Andy,
Thanks very much for your response.
No worries about raining on my parade. Your feedback is exactly what I'm
looking for -- praise is nice, but I really do prefer to have the
experts throwing rocks at my naive ideas :)
Please see my comments embedded below.
Steve
----- Original Message -----
From: "Andy Colson" <andy@xxxxxxxxxxxxxxx>
To: "Steve Petrie, P.Eng." <apetrie@xxxxxxxxxxxx>;
<pgsql-general@xxxxxxxxxxxxxx>
Sent: Thursday, January 07, 2016 10:17 PM
Subject: Re: Question -- Session Operations - Feasibility Of
Proposed Synchronization Method?
On 01/07/2016 06:30 PM, Steve Petrie, P.Eng. wrote:
Thanks to forum members for the four helpful replies, to my earlier
message that initiated this thread.
The replies expressed concerns, with the feasibility of my proposal
to use postgres tables to store short-lived context data, for dialog
continuity during website app transient sessions, with visitor
browsers over modeless HTTP connections.
Hope the four emails I sent in response (5 January 2016), went some
way to satisfying the concerns expressed.
Here is a list of the issues discussed, in the dialog mentioned
above:
1. "Session" defined;
2. Avoid row DELETEs;
3. Periodically TRUNCATE each table in a pool of session context
tables;
4. Embed a session ID key parameter in an HTML "hidden" field
(optional);
5. Use sequence generators as rapid global iterators controlling
access to session context tables;
<SNIP>
Thanks to forum members for taking the time to read my email.

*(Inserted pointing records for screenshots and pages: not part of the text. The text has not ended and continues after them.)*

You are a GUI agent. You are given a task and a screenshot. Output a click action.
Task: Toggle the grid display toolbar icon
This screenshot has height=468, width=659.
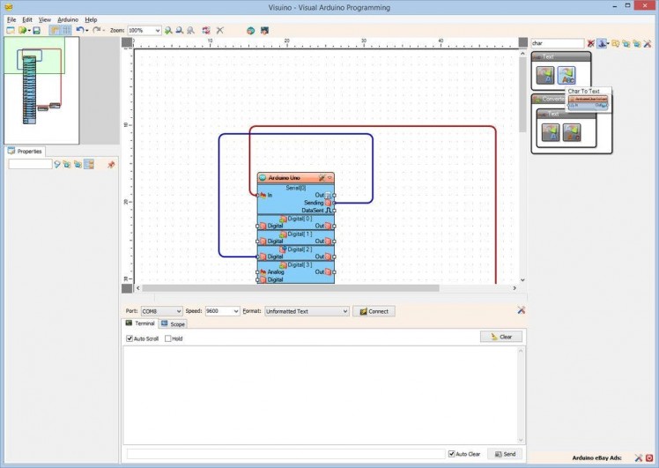pyautogui.click(x=66, y=30)
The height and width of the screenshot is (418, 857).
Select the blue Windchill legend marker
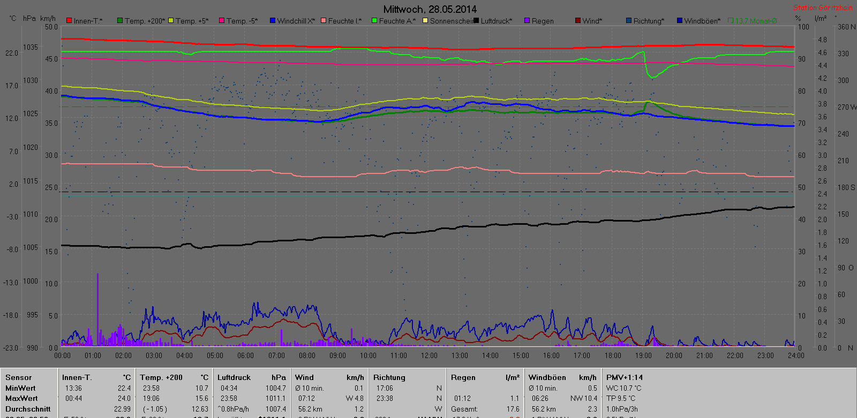[273, 21]
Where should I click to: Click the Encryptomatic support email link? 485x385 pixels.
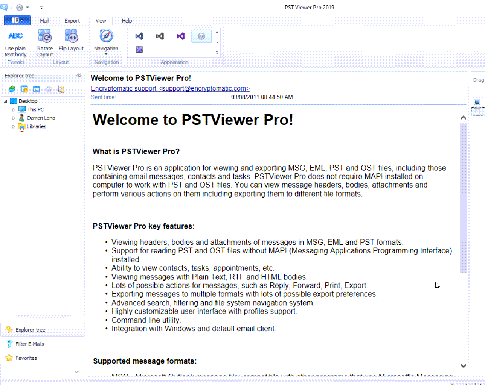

This feels hugely overcomplicated.
I agree. It is complicated.
But I believe it's the minimum functionality required to both: 1. avoid
using the <row DELETE ... / table AUTOVACUUM / table VACUUM> approach,
to recycling "dead" session context row image storage space back to the
filesystem, and 2. enable use of the much faster TRUNCATE command on an
entire "dead" session context table..
I also didn't read most of the last thread, so forgive me if you've
answered this already: How many website requests a second (that
actually need to touch session data) are you expecting? How much
space is the session data going to take? (like, 5 Gig a day?)
Every incoming request to the website for non-static content, needs to
touch (INSERT or SELECT + UPDATE) the corresponding session context row.
That row is where the transient continuity context for the app session
dialog, gets stored, between request <i> and request <i+1> coming
in from the browser driving that app session.
So session data will be touched by every request that launches an app
php function, to service the next step in the session dialog with that
visitor.
But an individual session isn't going to live all that long, from the
time that it's context row gets INSERTed until the time that the session
"dies" and it's context row gets UPDATEd as "dead" in its "status"
column (the row is never explicitely DELETEd, the entire table in which
it resides gets TRUNCATEd).
If the website manages to register e.g. 100,000 subscribers in its first
year, it will be a runaway success. I'm not expecting more than a few
percent of subscribers to visit on any given day. So if the website
proves to be a massive winner, there will be maybe 1000 to 5000
subscriber sessions / day, each session being initiated, conducted and
then terminated over the time span of a few minutes (rarely more than 30
minutes).
But I do fear "success disaster" if suddenly, the website (which will
promote a politically controversial technology concept for preventing
freeway traffic congestion) gets media coverage in its initial market
area (the greater Toronto area in the province of Ontario, Canada), and
among a million+ people watching the 6-o'clock Toronto news, a few
thousand jump on their smart-phone browsers to hit the website, looking
to subscribe or send a contact message via web page form.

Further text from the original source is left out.